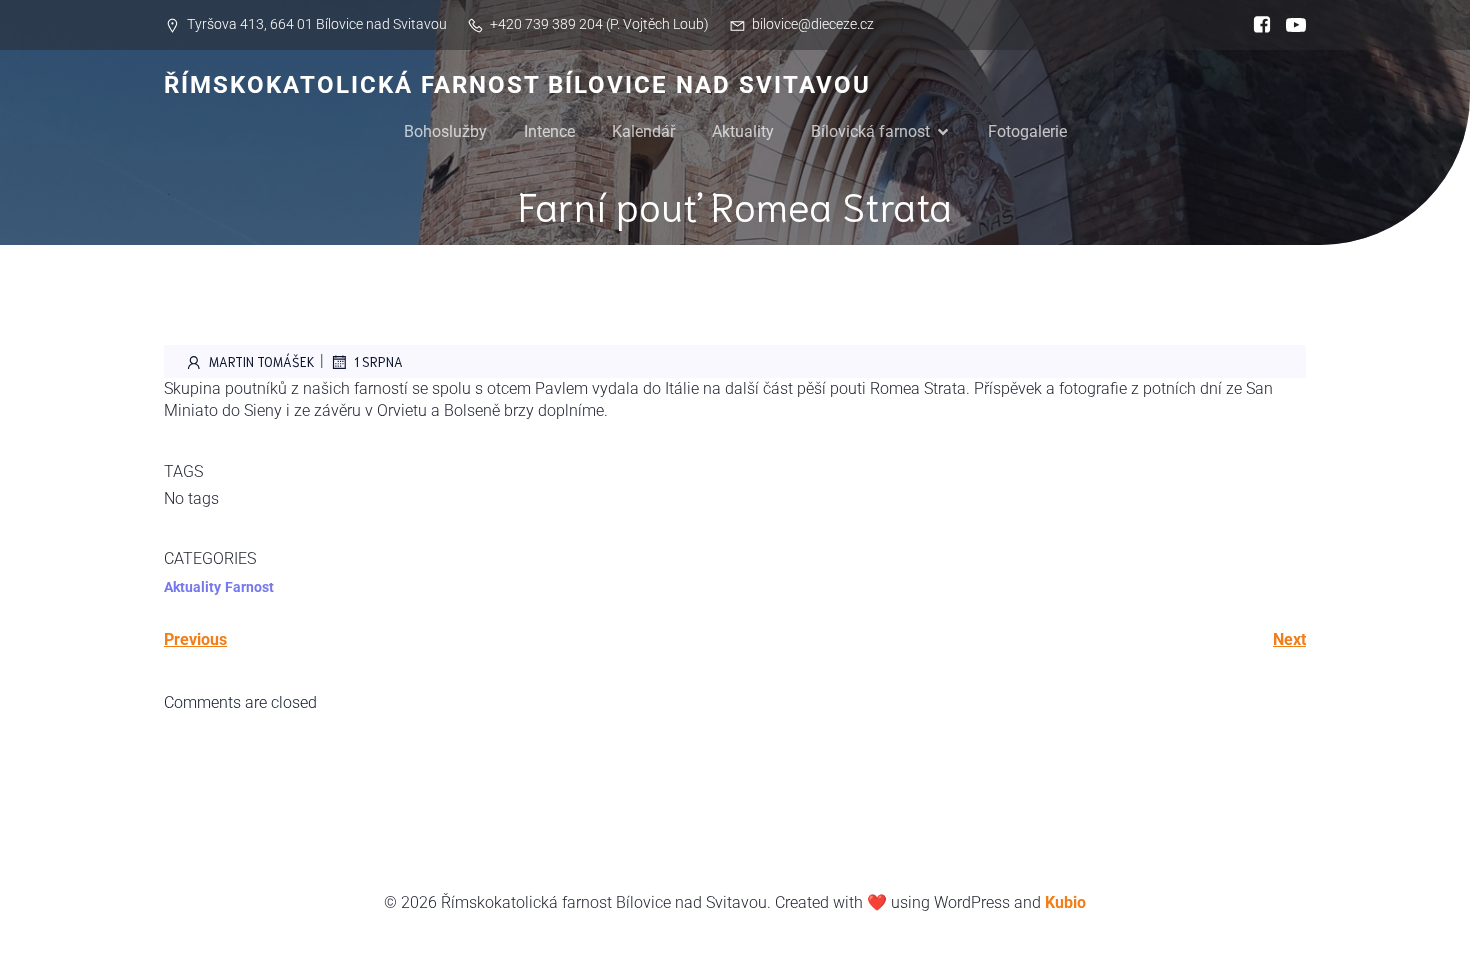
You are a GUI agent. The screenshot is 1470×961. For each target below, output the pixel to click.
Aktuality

★ ★ ★ ★ ★

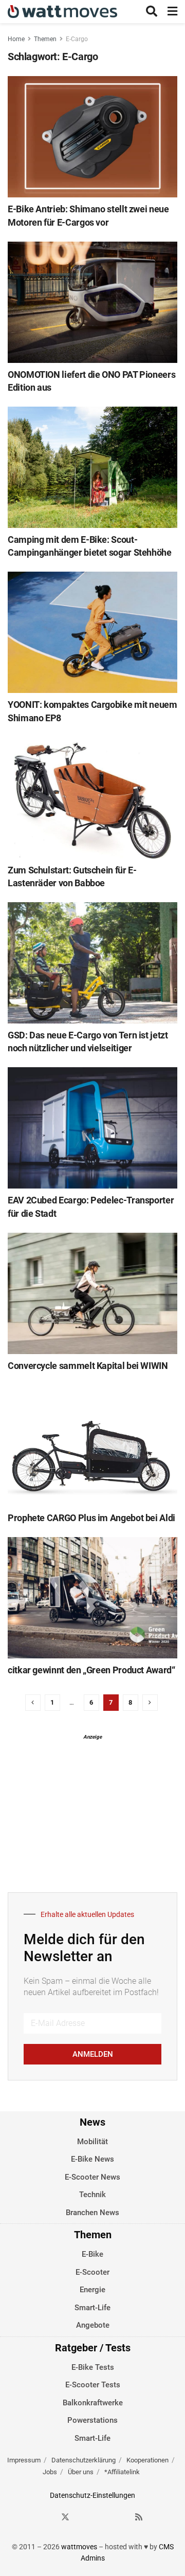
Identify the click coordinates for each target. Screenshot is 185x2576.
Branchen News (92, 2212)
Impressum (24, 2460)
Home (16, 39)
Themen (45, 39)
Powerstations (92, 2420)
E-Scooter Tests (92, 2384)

★ ★ ★ ★ ★

Look through the material above for "click" and copy the lines that have it.

You are a GUI agent. The screenshot is 1470×961. For each target below, output the pixel to click.
Identify the click coordinates for each target. Screenshot is 185x2576.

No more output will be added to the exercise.